As their name suggests, all rare collectibles are scarce, hard to find items. They can be antiques that are desirable because of their age, type of craftsmanship or some other unique feature that represents the past. Some rare collectibles are so old that they are considered to be antiquities – artifacts of an ancient civilization such as ancient Greek or ancient Chinese society. Alternatively, rare collectibles can be of very recent origin, sometimes being only a few years old.
The common denominator of all rare collectibles, no matter what their type or age, is rarity. Frequently, because of their scarcity and their appeal, rare collectibles are also valuable. But whether they are valuable or inexpensive, rare collectibles are always important pieces in a collection.
Rare is …
The definition of “rare” or “rarity” changes with the type of object, and accordingly, the definition of “rare collectibles” is somewhat imprecise – there is no strict line of demarcation between what is “rare” and what is “not rare.”
In some instances an item is considered to be a rare collectible because only one or two examples of that object are known to exist in the entire world.
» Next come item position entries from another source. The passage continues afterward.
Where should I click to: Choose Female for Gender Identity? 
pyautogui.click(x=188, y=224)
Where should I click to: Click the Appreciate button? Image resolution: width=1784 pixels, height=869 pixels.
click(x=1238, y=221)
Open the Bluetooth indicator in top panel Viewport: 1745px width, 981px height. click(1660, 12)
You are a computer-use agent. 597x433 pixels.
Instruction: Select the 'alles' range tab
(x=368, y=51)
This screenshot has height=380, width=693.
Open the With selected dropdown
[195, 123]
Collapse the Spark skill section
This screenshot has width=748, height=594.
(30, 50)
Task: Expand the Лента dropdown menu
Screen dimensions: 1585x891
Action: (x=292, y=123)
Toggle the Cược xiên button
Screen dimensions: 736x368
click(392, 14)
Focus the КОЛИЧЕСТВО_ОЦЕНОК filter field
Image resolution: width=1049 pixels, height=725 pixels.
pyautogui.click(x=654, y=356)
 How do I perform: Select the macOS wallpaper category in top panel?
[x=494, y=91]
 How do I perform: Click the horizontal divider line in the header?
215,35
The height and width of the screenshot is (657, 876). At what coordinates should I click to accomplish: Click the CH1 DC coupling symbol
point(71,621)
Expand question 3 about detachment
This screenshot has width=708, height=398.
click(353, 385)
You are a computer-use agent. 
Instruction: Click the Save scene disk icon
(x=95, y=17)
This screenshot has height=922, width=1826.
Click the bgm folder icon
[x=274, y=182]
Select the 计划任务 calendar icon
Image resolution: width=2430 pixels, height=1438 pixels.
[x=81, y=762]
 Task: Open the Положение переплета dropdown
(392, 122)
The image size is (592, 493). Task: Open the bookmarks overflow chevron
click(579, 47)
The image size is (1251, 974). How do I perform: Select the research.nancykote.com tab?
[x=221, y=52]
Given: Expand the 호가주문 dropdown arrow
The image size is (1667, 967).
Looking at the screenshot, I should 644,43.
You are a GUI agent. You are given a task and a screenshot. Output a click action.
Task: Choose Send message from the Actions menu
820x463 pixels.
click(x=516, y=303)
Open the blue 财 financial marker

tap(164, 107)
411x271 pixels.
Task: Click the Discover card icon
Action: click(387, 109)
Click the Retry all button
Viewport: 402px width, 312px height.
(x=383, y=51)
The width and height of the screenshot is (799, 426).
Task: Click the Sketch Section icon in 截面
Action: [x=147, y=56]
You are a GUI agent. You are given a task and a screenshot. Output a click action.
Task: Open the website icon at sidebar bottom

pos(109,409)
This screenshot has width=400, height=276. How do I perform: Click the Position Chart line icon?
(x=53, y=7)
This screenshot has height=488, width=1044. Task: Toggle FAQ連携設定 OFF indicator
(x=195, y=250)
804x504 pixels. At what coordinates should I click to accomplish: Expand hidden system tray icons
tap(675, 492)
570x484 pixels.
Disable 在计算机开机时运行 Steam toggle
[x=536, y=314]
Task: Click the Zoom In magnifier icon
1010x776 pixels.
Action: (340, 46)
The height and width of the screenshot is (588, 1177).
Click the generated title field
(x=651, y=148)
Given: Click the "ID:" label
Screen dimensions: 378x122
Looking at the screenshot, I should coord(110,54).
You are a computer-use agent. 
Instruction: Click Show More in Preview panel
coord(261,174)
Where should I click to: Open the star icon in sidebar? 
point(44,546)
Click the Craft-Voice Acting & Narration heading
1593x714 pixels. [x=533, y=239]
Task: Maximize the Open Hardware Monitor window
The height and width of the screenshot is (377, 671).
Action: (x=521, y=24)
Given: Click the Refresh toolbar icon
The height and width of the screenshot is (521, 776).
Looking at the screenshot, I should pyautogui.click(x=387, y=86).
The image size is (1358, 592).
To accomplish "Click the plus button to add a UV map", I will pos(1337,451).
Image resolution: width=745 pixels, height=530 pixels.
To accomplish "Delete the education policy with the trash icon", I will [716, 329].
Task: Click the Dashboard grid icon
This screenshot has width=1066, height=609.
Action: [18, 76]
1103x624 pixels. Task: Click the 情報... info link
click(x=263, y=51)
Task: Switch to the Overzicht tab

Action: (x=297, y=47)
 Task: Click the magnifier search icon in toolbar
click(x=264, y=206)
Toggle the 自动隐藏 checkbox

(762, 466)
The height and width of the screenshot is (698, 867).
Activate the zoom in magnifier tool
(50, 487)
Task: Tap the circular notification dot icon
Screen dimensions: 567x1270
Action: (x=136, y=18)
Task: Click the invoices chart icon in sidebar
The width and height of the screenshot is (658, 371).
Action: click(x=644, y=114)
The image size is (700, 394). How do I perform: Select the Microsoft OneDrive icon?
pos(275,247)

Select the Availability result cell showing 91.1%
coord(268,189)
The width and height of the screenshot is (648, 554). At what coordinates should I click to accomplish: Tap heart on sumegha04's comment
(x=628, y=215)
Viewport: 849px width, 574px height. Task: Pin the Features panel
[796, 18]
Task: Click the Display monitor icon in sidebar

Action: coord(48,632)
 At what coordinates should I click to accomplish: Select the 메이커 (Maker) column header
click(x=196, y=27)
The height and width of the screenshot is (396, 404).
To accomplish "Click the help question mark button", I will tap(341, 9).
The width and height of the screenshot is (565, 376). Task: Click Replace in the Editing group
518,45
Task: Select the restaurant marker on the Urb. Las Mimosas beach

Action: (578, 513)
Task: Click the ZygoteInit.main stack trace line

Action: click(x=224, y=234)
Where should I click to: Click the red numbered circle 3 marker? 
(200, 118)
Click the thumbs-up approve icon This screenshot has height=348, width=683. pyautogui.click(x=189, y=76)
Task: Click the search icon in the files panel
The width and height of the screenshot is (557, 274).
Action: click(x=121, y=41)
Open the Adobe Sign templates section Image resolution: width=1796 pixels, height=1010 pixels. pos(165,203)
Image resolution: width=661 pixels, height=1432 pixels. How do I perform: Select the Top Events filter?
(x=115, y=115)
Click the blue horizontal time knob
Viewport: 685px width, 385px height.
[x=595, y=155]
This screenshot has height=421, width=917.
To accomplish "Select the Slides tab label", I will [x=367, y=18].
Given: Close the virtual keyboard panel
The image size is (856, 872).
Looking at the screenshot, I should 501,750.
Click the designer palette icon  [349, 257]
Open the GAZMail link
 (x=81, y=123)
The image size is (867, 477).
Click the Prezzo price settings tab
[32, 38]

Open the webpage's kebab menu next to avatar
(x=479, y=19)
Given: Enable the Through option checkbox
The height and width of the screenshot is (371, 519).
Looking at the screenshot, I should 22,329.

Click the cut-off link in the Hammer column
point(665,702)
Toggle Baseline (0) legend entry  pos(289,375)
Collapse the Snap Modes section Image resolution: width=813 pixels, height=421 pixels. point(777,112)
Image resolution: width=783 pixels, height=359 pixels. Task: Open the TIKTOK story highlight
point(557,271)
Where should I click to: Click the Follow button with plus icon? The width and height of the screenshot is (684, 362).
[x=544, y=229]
In other cases, hundreds or even thousands of a particular object may have survived to the present, but because their existence has not yet been discovered (such as very old porcelain dolls that were kept in a trunk that is now buried in an attic) or they are fragile and easily damaged (such as pottery, an early postage stamp or a 200 year-old piece of paper ephemera), high quality examples are considered to be scarce.
Almost Any Type of Object Can Become a Rare Collectible, if Scarce Enough.
Thousands of different types of rare collectibles exist throughout the world. Certain coins and postage stamps, books and manuscripts, pottery, weapons and other militaria, antique tools, original artwork, antique furniture, and paper ephemera can all be rare collectibles. “Paper ephemera” consists of written or printed material that has survived to the present despite the fact that the pieces were originally produced as disposable items, intended to be quickly discarded or destroyed.
Examples of ephemera that can be rare collectibles include certain postcards, posters, trade cards, leaflets, exposition programs and advertising flyers, all common enough at the time, but mostly thrown away almost immediately. Some autographs, travel souvenirs and collectible memorabilia are also rare collectibles.
Rare collectibles can be from anywhere in the world and from any culture. Rare Oriental collectibles include small items such as Chinese Dynastic pottery or temple objects, as well as large items such as articles of traditional clothing or armor from the Japanese feudal period. European rare collectibles are equally varied, and range from ancient Greek statuary to the beautifully illuminated (illustrated) maps that were drawn by early cartographers during the Age of Exploration in the 16th Century. Collectible, rare objects from the Americas include certain pieces of Native American (Indian) pottery, blankets or beadwork, original historical documents from Colonial or Revolutionary times, and ancient Inca, Aztec or Maya amulets, pottery and carvings.
Why Collect Rare Collectibles?
Many people seek out rare collectibles because of their inherent value. For these people, rare collectibles are a form of investment. But the primary motivation for many other collectors is the “thrill of the hunt” – that certain sense of satisfaction that is felt when a very hard to find piece is tracked down and finally located somewhere in the world.